Problem to work on =
Will you transcribe the entries that follow, exactly and in full?

◆ ◆ ◆ ◆ ◆ ◆ ◆

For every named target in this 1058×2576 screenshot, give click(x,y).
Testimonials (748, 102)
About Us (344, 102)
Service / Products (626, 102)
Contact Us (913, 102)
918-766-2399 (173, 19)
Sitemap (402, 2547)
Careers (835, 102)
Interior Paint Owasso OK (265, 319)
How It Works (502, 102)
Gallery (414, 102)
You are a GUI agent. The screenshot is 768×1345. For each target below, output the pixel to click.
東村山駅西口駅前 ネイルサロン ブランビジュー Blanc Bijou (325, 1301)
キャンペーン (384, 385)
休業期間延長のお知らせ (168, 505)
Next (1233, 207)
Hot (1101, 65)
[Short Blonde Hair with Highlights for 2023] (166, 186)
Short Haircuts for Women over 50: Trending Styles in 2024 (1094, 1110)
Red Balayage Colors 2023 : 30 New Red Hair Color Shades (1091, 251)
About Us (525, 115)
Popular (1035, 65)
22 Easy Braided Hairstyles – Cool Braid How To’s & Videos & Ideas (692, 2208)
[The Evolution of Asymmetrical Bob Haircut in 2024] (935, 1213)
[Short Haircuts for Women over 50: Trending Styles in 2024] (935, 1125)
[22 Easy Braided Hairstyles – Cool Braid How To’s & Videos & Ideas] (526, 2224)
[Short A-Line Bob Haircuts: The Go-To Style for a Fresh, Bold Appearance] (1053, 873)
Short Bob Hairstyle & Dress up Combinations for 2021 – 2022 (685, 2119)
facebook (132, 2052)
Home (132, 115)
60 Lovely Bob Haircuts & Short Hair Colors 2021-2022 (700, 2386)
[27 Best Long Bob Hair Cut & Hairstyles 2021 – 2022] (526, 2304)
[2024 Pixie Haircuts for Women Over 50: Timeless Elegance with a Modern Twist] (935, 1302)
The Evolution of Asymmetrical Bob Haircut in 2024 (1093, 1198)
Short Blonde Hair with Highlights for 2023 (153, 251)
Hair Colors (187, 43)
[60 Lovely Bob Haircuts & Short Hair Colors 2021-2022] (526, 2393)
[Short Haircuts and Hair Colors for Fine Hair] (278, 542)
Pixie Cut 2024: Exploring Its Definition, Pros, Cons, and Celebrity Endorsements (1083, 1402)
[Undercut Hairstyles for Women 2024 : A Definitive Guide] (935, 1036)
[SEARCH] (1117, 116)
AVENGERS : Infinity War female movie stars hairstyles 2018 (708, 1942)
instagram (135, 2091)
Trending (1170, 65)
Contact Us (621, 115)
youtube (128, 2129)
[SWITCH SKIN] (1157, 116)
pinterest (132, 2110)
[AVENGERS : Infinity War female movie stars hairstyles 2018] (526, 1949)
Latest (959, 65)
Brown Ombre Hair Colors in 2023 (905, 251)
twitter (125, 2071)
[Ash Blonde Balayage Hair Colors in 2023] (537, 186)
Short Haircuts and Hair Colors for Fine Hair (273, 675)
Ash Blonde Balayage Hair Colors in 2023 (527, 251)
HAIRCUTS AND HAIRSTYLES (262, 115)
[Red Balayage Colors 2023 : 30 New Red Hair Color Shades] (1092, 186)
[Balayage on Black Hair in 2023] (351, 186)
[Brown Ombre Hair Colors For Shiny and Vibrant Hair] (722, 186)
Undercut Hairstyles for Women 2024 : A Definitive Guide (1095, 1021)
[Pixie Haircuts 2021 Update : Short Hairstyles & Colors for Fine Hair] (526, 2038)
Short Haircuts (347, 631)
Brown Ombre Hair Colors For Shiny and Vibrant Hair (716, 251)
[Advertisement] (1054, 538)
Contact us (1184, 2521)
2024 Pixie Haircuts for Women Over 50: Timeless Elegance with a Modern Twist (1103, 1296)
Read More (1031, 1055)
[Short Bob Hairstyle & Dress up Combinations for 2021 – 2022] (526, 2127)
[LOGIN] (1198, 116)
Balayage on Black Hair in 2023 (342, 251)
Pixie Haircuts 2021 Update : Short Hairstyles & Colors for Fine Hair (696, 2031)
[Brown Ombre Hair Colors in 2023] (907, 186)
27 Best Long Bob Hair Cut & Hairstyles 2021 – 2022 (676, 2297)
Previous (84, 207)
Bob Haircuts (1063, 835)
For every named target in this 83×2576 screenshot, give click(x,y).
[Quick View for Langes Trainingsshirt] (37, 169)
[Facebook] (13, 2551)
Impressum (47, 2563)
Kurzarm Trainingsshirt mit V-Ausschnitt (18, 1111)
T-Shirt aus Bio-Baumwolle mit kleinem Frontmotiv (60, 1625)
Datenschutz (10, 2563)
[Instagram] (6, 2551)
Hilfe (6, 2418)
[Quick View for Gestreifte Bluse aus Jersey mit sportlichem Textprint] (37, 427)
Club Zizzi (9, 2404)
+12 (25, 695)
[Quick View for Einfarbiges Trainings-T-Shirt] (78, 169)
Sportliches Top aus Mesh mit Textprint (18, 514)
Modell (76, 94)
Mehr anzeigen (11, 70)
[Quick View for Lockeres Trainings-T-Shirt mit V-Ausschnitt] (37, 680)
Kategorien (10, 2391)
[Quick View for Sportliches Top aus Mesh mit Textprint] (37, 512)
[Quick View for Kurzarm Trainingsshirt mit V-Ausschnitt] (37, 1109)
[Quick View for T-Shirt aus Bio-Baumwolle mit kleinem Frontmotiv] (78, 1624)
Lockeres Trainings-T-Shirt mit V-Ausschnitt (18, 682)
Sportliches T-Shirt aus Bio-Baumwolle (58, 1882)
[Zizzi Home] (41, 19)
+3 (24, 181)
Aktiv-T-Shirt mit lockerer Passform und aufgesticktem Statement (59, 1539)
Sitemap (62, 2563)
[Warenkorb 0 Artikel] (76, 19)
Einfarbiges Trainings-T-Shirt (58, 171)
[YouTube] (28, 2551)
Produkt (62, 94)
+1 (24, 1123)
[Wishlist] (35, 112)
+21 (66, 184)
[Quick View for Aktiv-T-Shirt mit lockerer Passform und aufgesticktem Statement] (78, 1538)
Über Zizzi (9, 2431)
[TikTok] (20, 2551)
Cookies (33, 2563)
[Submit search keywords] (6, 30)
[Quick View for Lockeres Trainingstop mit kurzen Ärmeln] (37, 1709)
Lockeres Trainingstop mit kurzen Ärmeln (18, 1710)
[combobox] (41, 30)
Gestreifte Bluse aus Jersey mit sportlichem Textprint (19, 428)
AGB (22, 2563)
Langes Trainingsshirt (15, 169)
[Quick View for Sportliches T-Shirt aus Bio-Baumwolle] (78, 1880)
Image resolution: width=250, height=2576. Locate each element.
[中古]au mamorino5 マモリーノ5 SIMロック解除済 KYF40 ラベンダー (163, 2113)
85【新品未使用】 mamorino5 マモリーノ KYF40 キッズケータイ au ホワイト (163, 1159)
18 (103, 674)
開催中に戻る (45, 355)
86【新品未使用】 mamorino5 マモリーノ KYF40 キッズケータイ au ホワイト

◆ ◆ ◆ ◆ ◆ ◆ ◆

Exercise result =
For every named target in this 1058×2576 screenshot, give click(x,y).
Testimonials (748, 102)
About Us (344, 102)
Service / Products (626, 102)
Contact Us (913, 102)
918-766-2399 (173, 19)
Sitemap (402, 2547)
Careers (835, 102)
Interior Paint Owasso OK (265, 319)
How It Works (502, 102)
Gallery (414, 102)
You are a GUI agent. The screenshot is 768×1345. For each target below, output the pixel to click.
東村山駅西口駅前 ネイルサロン ブランビジュー Blanc Bijou (325, 1301)
キャンペーン (384, 385)
休業期間延長のお知らせ (168, 505)
Next (1233, 207)
Hot (1101, 65)
[Short Blonde Hair with Highlights for 2023] (166, 186)
Short Haircuts for Women over 50: Trending Styles in 2024 (1094, 1110)
Red Balayage Colors 2023 : 30 New Red Hair Color Shades (1091, 251)
About Us (525, 115)
Popular (1035, 65)
22 Easy Braided Hairstyles – Cool Braid How To’s & Videos & Ideas (692, 2208)
[The Evolution of Asymmetrical Bob Haircut in 2024] (935, 1213)
[Short Haircuts for Women over 50: Trending Styles in 2024] (935, 1125)
[22 Easy Braided Hairstyles – Cool Braid How To’s & Videos & Ideas] (526, 2224)
[Short A-Line Bob Haircuts: The Go-To Style for a Fresh, Bold Appearance] (1053, 873)
Short Bob Hairstyle & Dress up Combinations for 2021 – 2022 (685, 2119)
facebook (132, 2052)
Home (132, 115)
60 Lovely Bob Haircuts & Short Hair Colors 2021-2022 (700, 2386)
[27 Best Long Bob Hair Cut & Hairstyles 2021 – 2022] (526, 2304)
[2024 Pixie Haircuts for Women Over 50: Timeless Elegance with a Modern Twist] (935, 1302)
The Evolution of Asymmetrical Bob Haircut in 2024 (1093, 1198)
Short Blonde Hair with Highlights for 2023 (153, 251)
Hair Colors (187, 43)
[60 Lovely Bob Haircuts & Short Hair Colors 2021-2022] (526, 2393)
[Short Haircuts and Hair Colors for Fine Hair] (278, 542)
Pixie Cut 2024: Exploring Its Definition, Pros, Cons, and Celebrity Endorsements (1083, 1402)
[Undercut Hairstyles for Women 2024 : A Definitive Guide] (935, 1036)
[SEARCH] (1117, 116)
AVENGERS : Infinity War female movie stars hairstyles 2018 (708, 1942)
instagram (135, 2091)
Trending (1170, 65)
Contact Us (621, 115)
youtube (128, 2129)
[SWITCH SKIN] (1157, 116)
pinterest (132, 2110)
[AVENGERS : Infinity War female movie stars hairstyles 2018] (526, 1949)
Latest (959, 65)
Brown Ombre Hair Colors in 2023 (905, 251)
twitter (125, 2071)
[Ash Blonde Balayage Hair Colors in 2023] (537, 186)
Short Haircuts and Hair Colors for Fine Hair (273, 675)
Ash Blonde Balayage Hair Colors in 2023 (527, 251)
HAIRCUTS AND HAIRSTYLES (262, 115)
[Red Balayage Colors 2023 : 30 New Red Hair Color Shades] (1092, 186)
[Balayage on Black Hair in 2023] (351, 186)
[Brown Ombre Hair Colors For Shiny and Vibrant Hair] (722, 186)
Undercut Hairstyles for Women 2024 : A Definitive Guide (1095, 1021)
[Pixie Haircuts 2021 Update : Short Hairstyles & Colors for Fine Hair] (526, 2038)
Short Haircuts (347, 631)
Brown Ombre Hair Colors For Shiny and Vibrant Hair (716, 251)
[Advertisement] (1054, 538)
Contact us (1184, 2521)
2024 Pixie Haircuts for Women Over 50: Timeless Elegance with a Modern Twist (1103, 1296)
Read More (1031, 1055)
[Short Bob Hairstyle & Dress up Combinations for 2021 – 2022] (526, 2127)
[LOGIN] (1198, 116)
Balayage on Black Hair in 2023 (342, 251)
Pixie Haircuts 2021 Update : Short Hairstyles & Colors for Fine Hair (696, 2031)
[Brown Ombre Hair Colors in 2023] (907, 186)
27 Best Long Bob Hair Cut & Hairstyles 2021 – 2022 (676, 2297)
Previous (84, 207)
Bob Haircuts (1063, 835)
For every named target in this 83×2576 screenshot, give click(x,y).
[Quick View for Langes Trainingsshirt] (37, 169)
[Facebook] (13, 2551)
Impressum (47, 2563)
Kurzarm Trainingsshirt mit V-Ausschnitt (18, 1111)
T-Shirt aus Bio-Baumwolle mit kleinem Frontmotiv (60, 1625)
Datenschutz (10, 2563)
[Instagram] (6, 2551)
Hilfe (6, 2418)
[Quick View for Gestreifte Bluse aus Jersey mit sportlichem Textprint] (37, 427)
Club Zizzi (9, 2404)
+12 (25, 695)
[Quick View for Einfarbiges Trainings-T-Shirt] (78, 169)
Sportliches Top aus Mesh mit Textprint (18, 514)
Modell (76, 94)
Mehr anzeigen (11, 70)
[Quick View for Lockeres Trainings-T-Shirt mit V-Ausschnitt] (37, 680)
Kategorien (10, 2391)
[Quick View for Sportliches Top aus Mesh mit Textprint] (37, 512)
[Quick View for Kurzarm Trainingsshirt mit V-Ausschnitt] (37, 1109)
[Quick View for T-Shirt aus Bio-Baumwolle mit kleinem Frontmotiv] (78, 1624)
Lockeres Trainings-T-Shirt mit V-Ausschnitt (18, 682)
Sportliches T-Shirt aus Bio-Baumwolle (58, 1882)
[Zizzi Home] (41, 19)
+3 (24, 181)
Aktiv-T-Shirt mit lockerer Passform und aufgesticktem Statement (59, 1539)
Sitemap (62, 2563)
[Warenkorb 0 Artikel] (76, 19)
Einfarbiges Trainings-T-Shirt (58, 171)
[YouTube] (28, 2551)
Produkt (62, 94)
+1 (24, 1123)
[Wishlist] (35, 112)
+21 (66, 184)
[Quick View for Aktiv-T-Shirt mit lockerer Passform und aufgesticktem Statement] (78, 1538)
Über Zizzi (9, 2431)
[TikTok] (20, 2551)
Cookies (33, 2563)
[Submit search keywords] (6, 30)
[Quick View for Lockeres Trainingstop mit kurzen Ärmeln] (37, 1709)
Lockeres Trainingstop mit kurzen Ärmeln (18, 1710)
[combobox] (41, 30)
Gestreifte Bluse aus Jersey mit sportlichem Textprint (19, 428)
AGB (22, 2563)
Langes Trainingsshirt (15, 169)
[Quick View for Sportliches T-Shirt aus Bio-Baumwolle] (78, 1880)
Image resolution: width=250, height=2576. Locate each element.
[中古]au mamorino5 マモリーノ5 SIMロック解除済 KYF40 ラベンダー (163, 2113)
85【新品未使用】 mamorino5 マモリーノ KYF40 キッズケータイ au ホワイト (163, 1159)
18 (103, 674)
開催中に戻る (45, 355)
86【新品未使用】 mamorino5 マモリーノ KYF40 キッズケータイ au ホワイト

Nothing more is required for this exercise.